*How to complete this task*.
Write out precisely the lines beginning with the line that contains "Select the Monday option text" and ending with the last line of the entries, and no other lines.

[Pixel coordinate grounding data]
----------

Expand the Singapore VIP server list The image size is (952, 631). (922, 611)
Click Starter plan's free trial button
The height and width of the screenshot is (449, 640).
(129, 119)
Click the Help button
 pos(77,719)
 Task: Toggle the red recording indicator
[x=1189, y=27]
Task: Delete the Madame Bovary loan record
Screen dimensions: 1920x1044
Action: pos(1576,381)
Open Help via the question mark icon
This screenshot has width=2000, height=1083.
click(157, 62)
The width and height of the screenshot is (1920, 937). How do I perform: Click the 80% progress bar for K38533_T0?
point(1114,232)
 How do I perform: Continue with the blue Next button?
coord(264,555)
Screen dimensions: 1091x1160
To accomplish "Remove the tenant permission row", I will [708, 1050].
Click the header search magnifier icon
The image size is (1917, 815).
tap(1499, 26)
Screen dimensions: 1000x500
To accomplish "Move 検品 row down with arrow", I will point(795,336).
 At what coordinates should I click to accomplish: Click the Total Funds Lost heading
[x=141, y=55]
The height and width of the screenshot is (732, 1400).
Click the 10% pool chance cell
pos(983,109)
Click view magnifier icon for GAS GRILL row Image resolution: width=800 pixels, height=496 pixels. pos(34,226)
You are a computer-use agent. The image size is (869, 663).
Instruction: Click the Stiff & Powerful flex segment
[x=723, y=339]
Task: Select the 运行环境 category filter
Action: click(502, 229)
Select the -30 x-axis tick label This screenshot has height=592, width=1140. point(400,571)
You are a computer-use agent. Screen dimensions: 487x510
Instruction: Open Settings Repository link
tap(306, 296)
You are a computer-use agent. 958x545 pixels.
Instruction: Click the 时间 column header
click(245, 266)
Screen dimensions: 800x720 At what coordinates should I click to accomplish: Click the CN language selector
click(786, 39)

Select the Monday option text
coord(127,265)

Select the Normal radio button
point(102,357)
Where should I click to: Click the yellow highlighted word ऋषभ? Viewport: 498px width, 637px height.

----------

*Response area*.
Select the Monday option text
coord(127,265)

Select the Normal radio button
point(102,357)
Where should I click to: Click the yellow highlighted word ऋषभ? Viewport: 498px width, 637px height.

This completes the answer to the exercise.